• **THE TASK**
Every line below needs to be reproduced exactly.

──────── DATA RECORDS

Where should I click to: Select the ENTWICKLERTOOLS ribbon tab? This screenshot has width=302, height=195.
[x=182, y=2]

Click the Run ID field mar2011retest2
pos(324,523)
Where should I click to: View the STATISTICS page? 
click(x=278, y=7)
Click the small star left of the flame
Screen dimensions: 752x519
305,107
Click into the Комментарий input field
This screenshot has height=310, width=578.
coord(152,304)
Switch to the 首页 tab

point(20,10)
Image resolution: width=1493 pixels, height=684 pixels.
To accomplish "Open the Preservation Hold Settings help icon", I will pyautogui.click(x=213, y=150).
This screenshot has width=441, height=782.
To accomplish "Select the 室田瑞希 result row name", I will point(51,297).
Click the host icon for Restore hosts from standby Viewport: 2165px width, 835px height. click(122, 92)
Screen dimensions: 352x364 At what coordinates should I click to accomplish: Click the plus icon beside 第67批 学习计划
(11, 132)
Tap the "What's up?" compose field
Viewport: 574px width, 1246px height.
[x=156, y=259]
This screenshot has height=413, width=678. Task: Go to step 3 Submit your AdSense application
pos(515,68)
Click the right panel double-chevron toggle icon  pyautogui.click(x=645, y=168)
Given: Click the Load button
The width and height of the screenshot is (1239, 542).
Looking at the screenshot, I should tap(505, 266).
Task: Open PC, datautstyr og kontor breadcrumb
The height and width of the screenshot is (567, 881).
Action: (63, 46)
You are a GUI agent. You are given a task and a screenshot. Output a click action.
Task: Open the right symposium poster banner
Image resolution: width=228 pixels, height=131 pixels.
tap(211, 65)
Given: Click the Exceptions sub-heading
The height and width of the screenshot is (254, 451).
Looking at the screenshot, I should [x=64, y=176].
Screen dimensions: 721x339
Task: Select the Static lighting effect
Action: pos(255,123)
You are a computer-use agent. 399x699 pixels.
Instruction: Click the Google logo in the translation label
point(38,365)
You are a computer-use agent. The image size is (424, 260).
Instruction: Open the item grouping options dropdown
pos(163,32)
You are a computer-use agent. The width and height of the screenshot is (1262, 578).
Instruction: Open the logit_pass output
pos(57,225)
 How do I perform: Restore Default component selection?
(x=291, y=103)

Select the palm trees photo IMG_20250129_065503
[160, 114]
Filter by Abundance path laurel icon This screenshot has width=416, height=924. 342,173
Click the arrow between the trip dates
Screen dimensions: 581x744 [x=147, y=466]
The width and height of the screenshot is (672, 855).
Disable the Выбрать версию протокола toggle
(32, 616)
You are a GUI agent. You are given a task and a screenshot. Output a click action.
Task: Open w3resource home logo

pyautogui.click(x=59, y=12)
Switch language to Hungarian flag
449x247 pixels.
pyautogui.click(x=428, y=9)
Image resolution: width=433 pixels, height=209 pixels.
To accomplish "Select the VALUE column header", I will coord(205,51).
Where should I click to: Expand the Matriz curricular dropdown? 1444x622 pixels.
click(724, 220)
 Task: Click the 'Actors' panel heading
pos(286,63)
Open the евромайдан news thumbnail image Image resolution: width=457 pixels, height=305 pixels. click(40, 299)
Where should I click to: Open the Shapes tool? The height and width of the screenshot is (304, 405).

────────────────

• **COMPLETED TASK**
Where should I click to: Select the ENTWICKLERTOOLS ribbon tab? This screenshot has width=302, height=195.
[x=182, y=2]

Click the Run ID field mar2011retest2
pos(324,523)
Where should I click to: View the STATISTICS page? 
click(x=278, y=7)
Click the small star left of the flame
Screen dimensions: 752x519
305,107
Click into the Комментарий input field
This screenshot has height=310, width=578.
coord(152,304)
Switch to the 首页 tab

point(20,10)
Image resolution: width=1493 pixels, height=684 pixels.
To accomplish "Open the Preservation Hold Settings help icon", I will pyautogui.click(x=213, y=150).
This screenshot has width=441, height=782.
To accomplish "Select the 室田瑞希 result row name", I will point(51,297).
Click the host icon for Restore hosts from standby Viewport: 2165px width, 835px height. click(122, 92)
Screen dimensions: 352x364 At what coordinates should I click to accomplish: Click the plus icon beside 第67批 学习计划
(11, 132)
Tap the "What's up?" compose field
Viewport: 574px width, 1246px height.
[x=156, y=259]
This screenshot has height=413, width=678. Task: Go to step 3 Submit your AdSense application
pos(515,68)
Click the right panel double-chevron toggle icon  pyautogui.click(x=645, y=168)
Given: Click the Load button
The width and height of the screenshot is (1239, 542).
Looking at the screenshot, I should tap(505, 266).
Task: Open PC, datautstyr og kontor breadcrumb
The height and width of the screenshot is (567, 881).
Action: (63, 46)
You are a GUI agent. You are given a task and a screenshot. Output a click action.
Task: Open the right symposium poster banner
Image resolution: width=228 pixels, height=131 pixels.
tap(211, 65)
Given: Click the Exceptions sub-heading
The height and width of the screenshot is (254, 451).
Looking at the screenshot, I should [x=64, y=176].
Screen dimensions: 721x339
Task: Select the Static lighting effect
Action: pos(255,123)
You are a computer-use agent. 399x699 pixels.
Instruction: Click the Google logo in the translation label
point(38,365)
You are a computer-use agent. The image size is (424, 260).
Instruction: Open the item grouping options dropdown
pos(163,32)
You are a computer-use agent. The width and height of the screenshot is (1262, 578).
Instruction: Open the logit_pass output
pos(57,225)
 How do I perform: Restore Default component selection?
(x=291, y=103)

Select the palm trees photo IMG_20250129_065503
[160, 114]
Filter by Abundance path laurel icon This screenshot has width=416, height=924. 342,173
Click the arrow between the trip dates
Screen dimensions: 581x744 [x=147, y=466]
The width and height of the screenshot is (672, 855).
Disable the Выбрать версию протокола toggle
(32, 616)
You are a GUI agent. You are given a task and a screenshot. Output a click action.
Task: Open w3resource home logo

pyautogui.click(x=59, y=12)
Switch language to Hungarian flag
449x247 pixels.
pyautogui.click(x=428, y=9)
Image resolution: width=433 pixels, height=209 pixels.
To accomplish "Select the VALUE column header", I will coord(205,51).
Where should I click to: Expand the Matriz curricular dropdown? 1444x622 pixels.
click(724, 220)
 Task: Click the 'Actors' panel heading
pos(286,63)
Open the евромайдан news thumbnail image Image resolution: width=457 pixels, height=305 pixels. click(40, 299)
Where should I click to: Open the Shapes tool? The height and width of the screenshot is (304, 405).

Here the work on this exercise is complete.